El protagonista, Qohen Lethun, un antihéroe fóbico, encerrado en una catedral abandonada y que habla en primera persona del plural, se encuentra involucrado en un siniestro proyecto denominado The Zero Theorem. Este punto de partida conduce a un encadenamiento de hechos azarosos que remiten a un centenar de películas que ya han hablado de estas visiones distópicas, lo que genera una constante sensación de anacronismo. Es en este universo multicolor saturado de ruidos, publicidades y frases que denuncian el hiperconsumo por donde se mueven los personajes, exagerados en sus gestos, caminando como marionetas. Pese a la construcción genérica vinculada con las ficciones científicas, el efecto de cada fotograma está más cerca del ridículo que de una actitud crítica frente a lo que se observa. Esto último parece obedecer, por lo menos, a dos razones. La primera tiene que ver con la saturación que producen las imágenes, cargadas de artificio, que no dan margen de respiro a la retina ni al pensamiento; lo mismo ocurre con las palabras que conforman sentencias cuyo único fin es explicar lo que se ve y que se caracterizan por la misma ampulosidad. Por ejemplo, “vivimos en un mundo caótico”, “no se consigue nada si estás desconectado”, más cerca de un libro de aforismos que de un guión inteligente. La segunda habla de un paso en falso en cuanto a la elección del género. Gilliam siempre estuvo más cerca del imaginario de los cuentos maravillosos, con sus escenarios recargados y sus personajes gesticulantes. Se nota en cada momento de la película que hay un esfuerzo por encastrar este mundo en otro que le es ajeno, el de la ficción futurista que, por otra parte, parece demandar siempre un discurso fuerte. Contrariamente, lo que tenemos aquí es un ejercicio de imaginación desbordada que deviene en un cotillón de frases vacuas e insustanciales, sumadas a hechos ya mostrados en pantalla demasiadas veces.

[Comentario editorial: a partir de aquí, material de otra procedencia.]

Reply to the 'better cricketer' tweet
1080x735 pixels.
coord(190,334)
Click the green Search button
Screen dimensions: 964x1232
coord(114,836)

Sólo se sostienen pocos momentos graciosos y algún atisbo de humanidad en los vínculos que mantiene Qohen con una vecina y con el hijo del líder corporativo, pero pronto son desarticulados para enfatizar una vez más ese marco visual abrumador. A esta altura del partido, se prefieren los simpáticos obesos consumidores en el espacio de películas como WALL-E que esta galería de clichés en clave lisérgica.